PETUNJUK KERJA — Tuliskan kembali bagian dari kutipan tentang kerusakan hutan Indonesia di bawah ini tanpa mengubah satu huruf pun, mulai dari "Tutupan hutan alam" dan berakhir pada "waktu 15 tahun.".

KUTIPAN DOKUMEN —

Penebangan hutan untuk industri (industri logging) yang tidak terkontrol selama puluhan tahun telah menyebabkan terjadinya deforestasi dan degradasi hutan tropis dalam skala masif. Kecepatan penyusustan hutan alam antara tahun 1984 dan 1998 adalah sebesar 1,6 juta hektar per tahun, dan saat ini telah melampaui 2,4 juta hektar per tahun salah satu angka kerusakan hutan tertinggi di dunia.

Tutupan hutan alam asli Indonesia menyusut dengan kecepatan yang sangat mengkuatirkan. Hingga saat ini, Indonesia telah kehilangan hutan aslinya sebesar 72 persen (World Resource Institute, 1997). Sebagian besar hutan produksi dalam keadaan rusak parah, dan hutan-hutan tropis asli hanya tersisa di kawasan-kawasan konservasi seperti Taman Nasional, hutan Lindung Cagar Alam. Namun mal ngnya kawasan hutan ini tetap berada dalam ancaman terutama oleh aktifitas pembalakan haram (illegal logging) dan operasi pertambangan. Dengan tingkat kehancuran seperti ini, dimana lebih dari sparuhnya diakibatkan oleh operasi penebangan haram, maka WALHI memperkirakan hutan di Sumatera akan hilang dalam waktu lima tahun, hutan di Kalimantan akan hilang dalam 10 tahun dan hutan Papua akan menyusul dalam kurun waktu 15 tahun.

DATA TERSEDIA —

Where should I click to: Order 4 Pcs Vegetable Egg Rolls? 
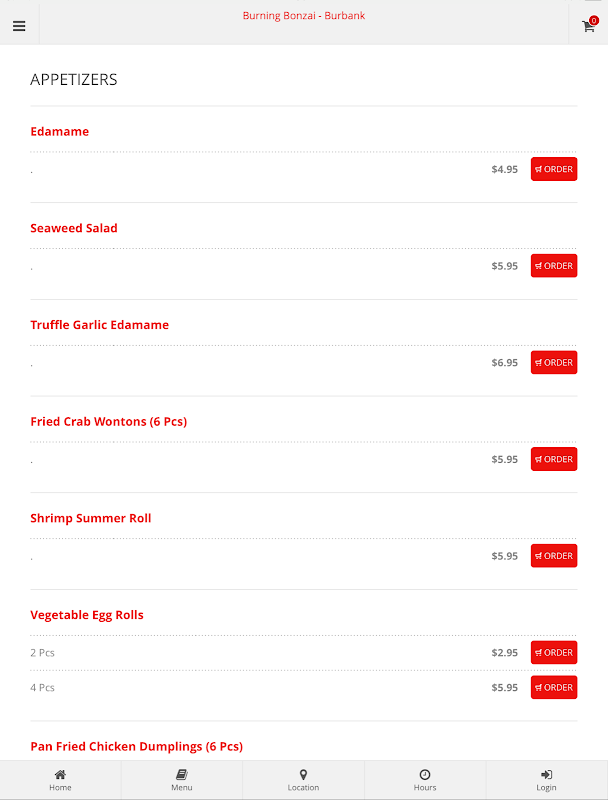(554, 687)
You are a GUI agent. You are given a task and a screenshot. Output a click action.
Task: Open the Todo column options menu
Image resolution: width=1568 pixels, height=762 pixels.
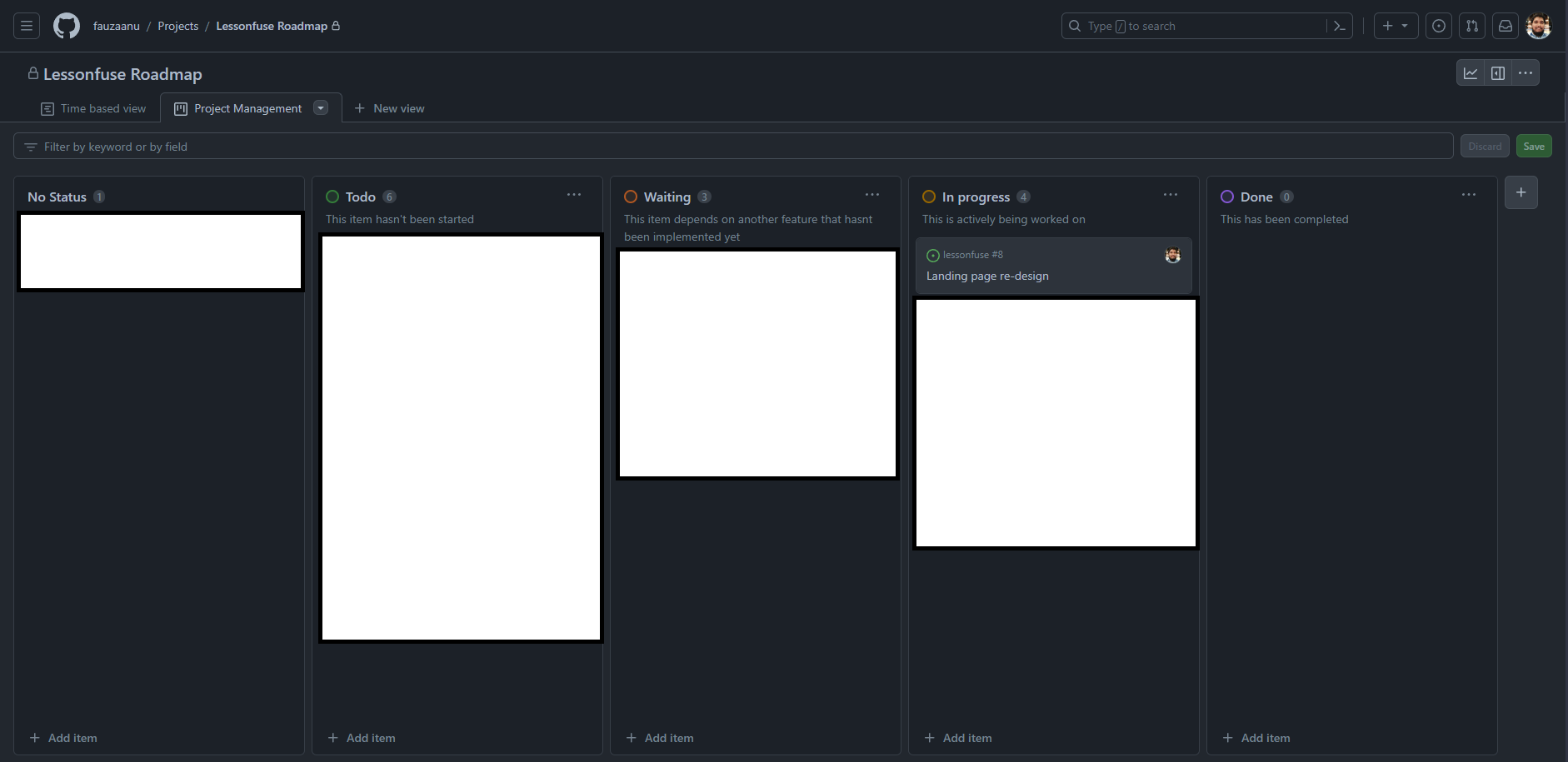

JAWABAN LENGKAP —
Tutupan hutan alam asli Indonesia menyusut dengan kecepatan yang sangat mengkuatirkan. Hingga saat ini, Indonesia telah kehilangan hutan aslinya sebesar 72 persen (World Resource Institute, 1997). Sebagian besar hutan produksi dalam keadaan rusak parah, dan hutan-hutan tropis asli hanya tersisa di kawasan-kawasan konservasi seperti Taman Nasional, hutan Lindung Cagar Alam. Namun mal ngnya kawasan hutan ini tetap berada dalam ancaman terutama oleh aktifitas pembalakan haram (illegal logging) dan operasi pertambangan. Dengan tingkat kehancuran seperti ini, dimana lebih dari sparuhnya diakibatkan oleh operasi penebangan haram, maka WALHI memperkirakan hutan di Sumatera akan hilang dalam waktu lima tahun, hutan di Kalimantan akan hilang dalam 10 tahun dan hutan Papua akan menyusul dalam kurun waktu 15 tahun.